EXERCISE PROMPT: Lay out the stretch of the records from the line containing "Task: Open the Help menu" through the end of the records as a JSON list of strings, one per line, with blank lines dropped. Leave the pictures out of the answer.

-- Start --

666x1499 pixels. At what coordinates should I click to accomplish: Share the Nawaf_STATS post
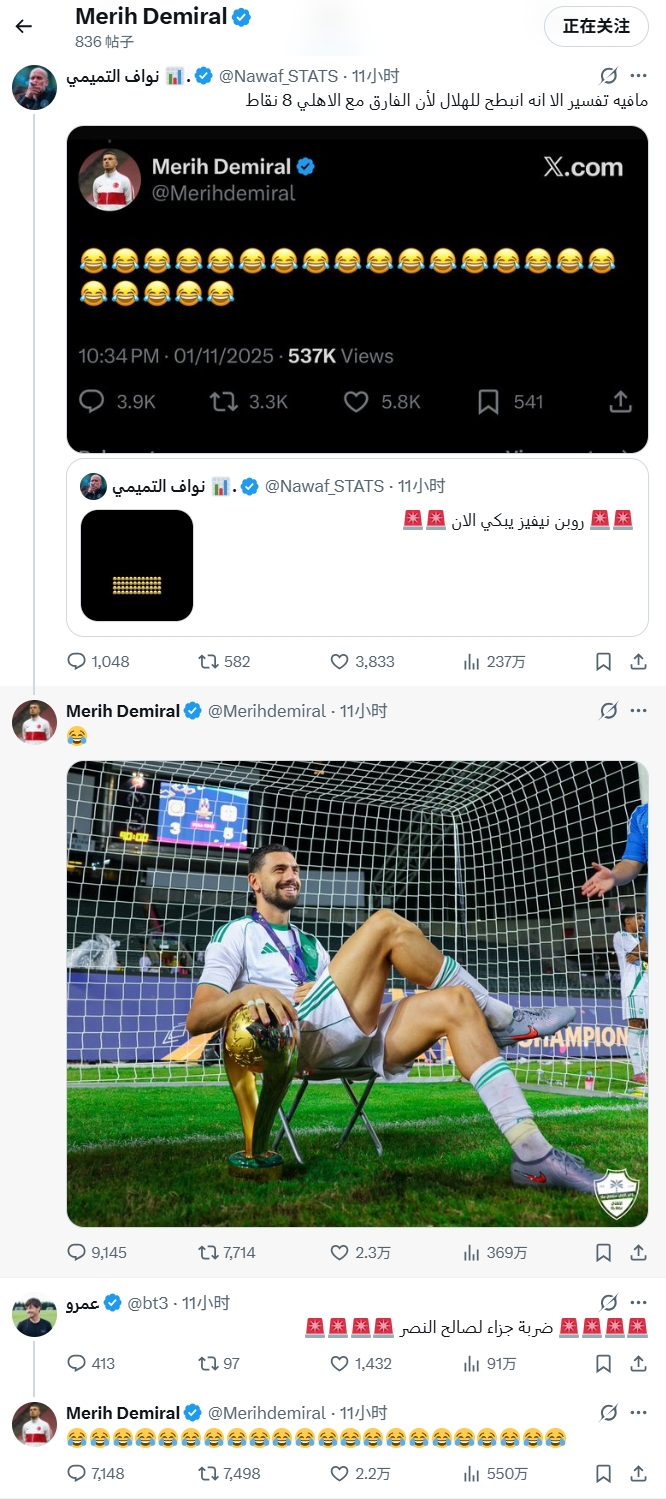[x=639, y=661]
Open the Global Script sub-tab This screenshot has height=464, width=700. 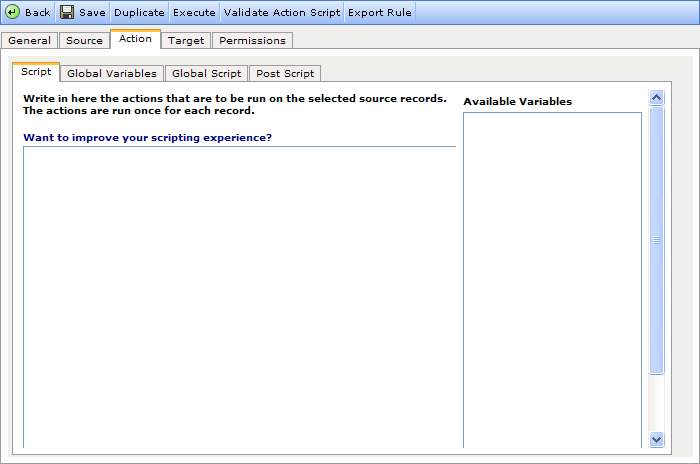[x=206, y=73]
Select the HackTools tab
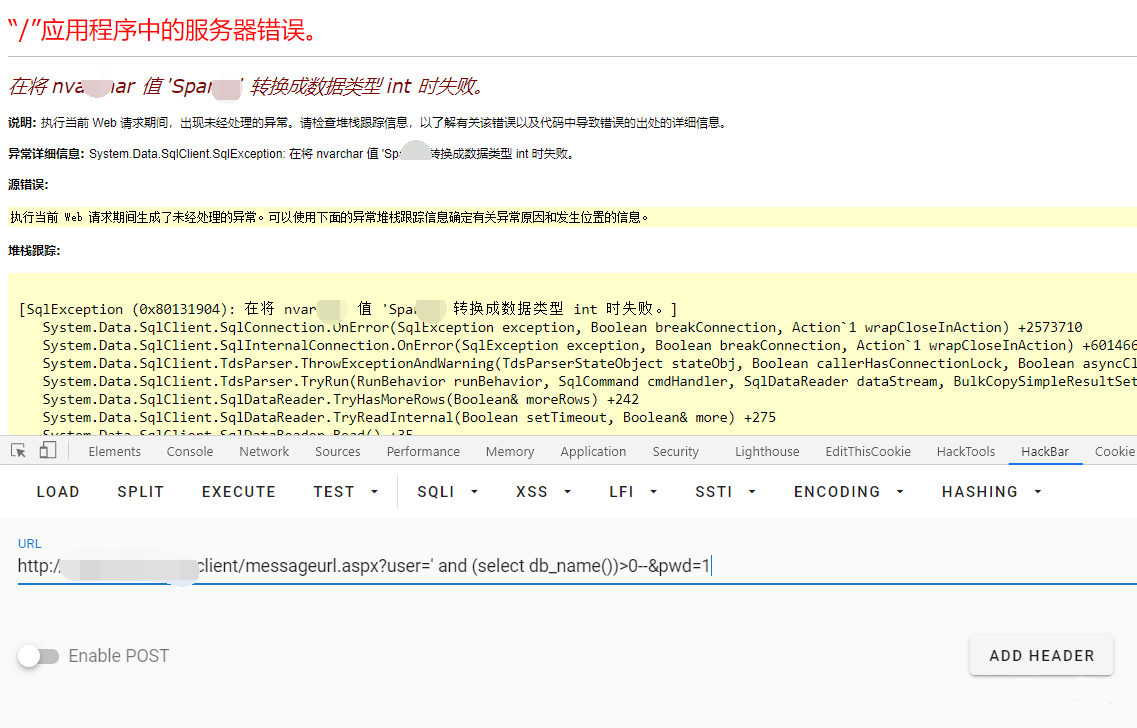This screenshot has width=1137, height=728. pyautogui.click(x=966, y=452)
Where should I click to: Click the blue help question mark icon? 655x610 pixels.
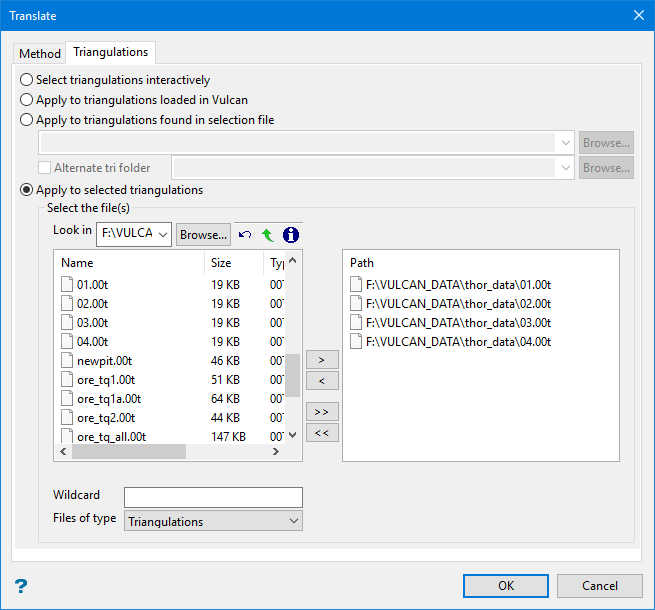pyautogui.click(x=21, y=586)
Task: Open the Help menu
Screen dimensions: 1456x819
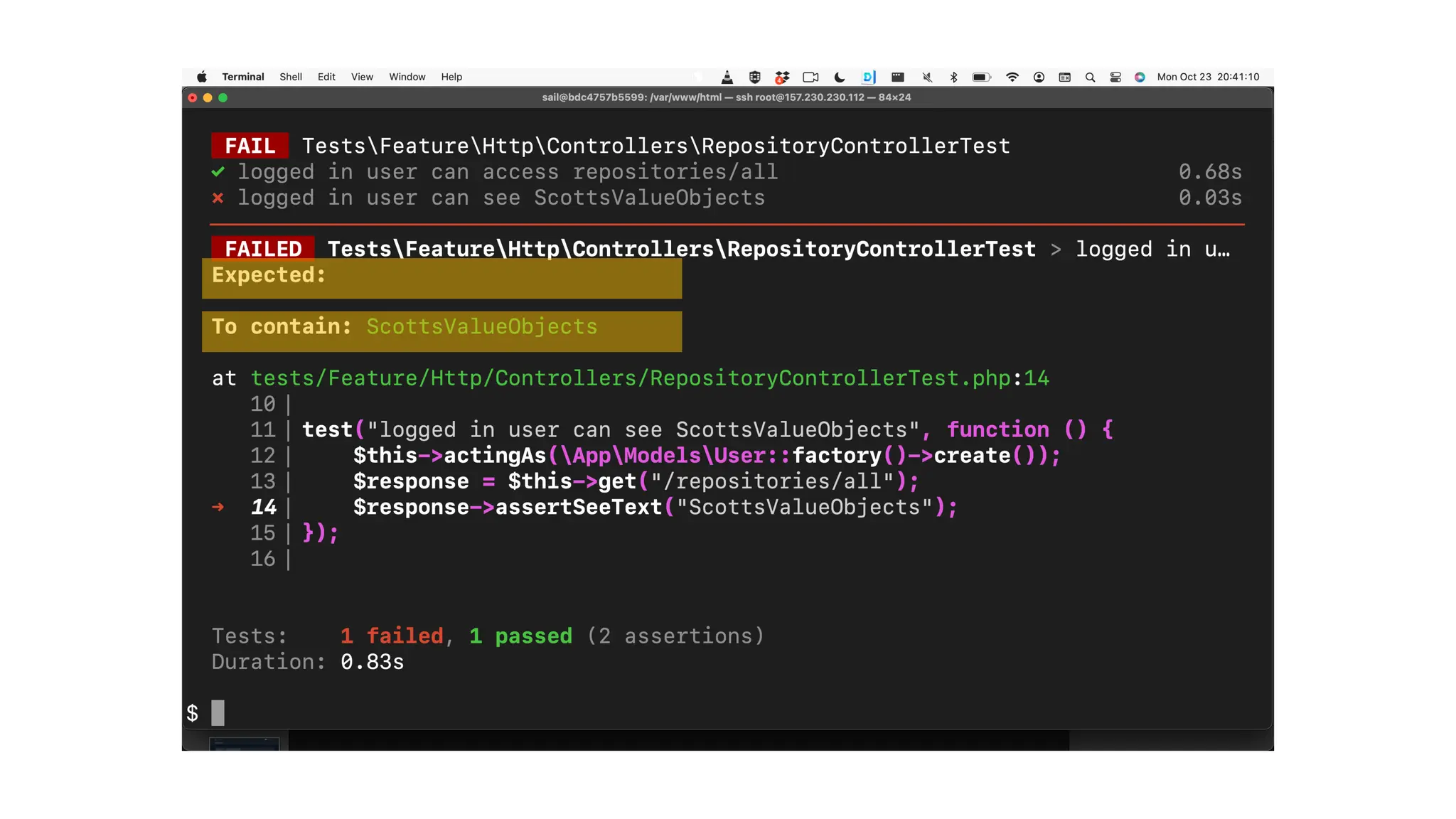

-- End --

SOLVED PROBLEM:
[
  "Task: Open the Help menu",
  "Screen dimensions: 1456x819"
]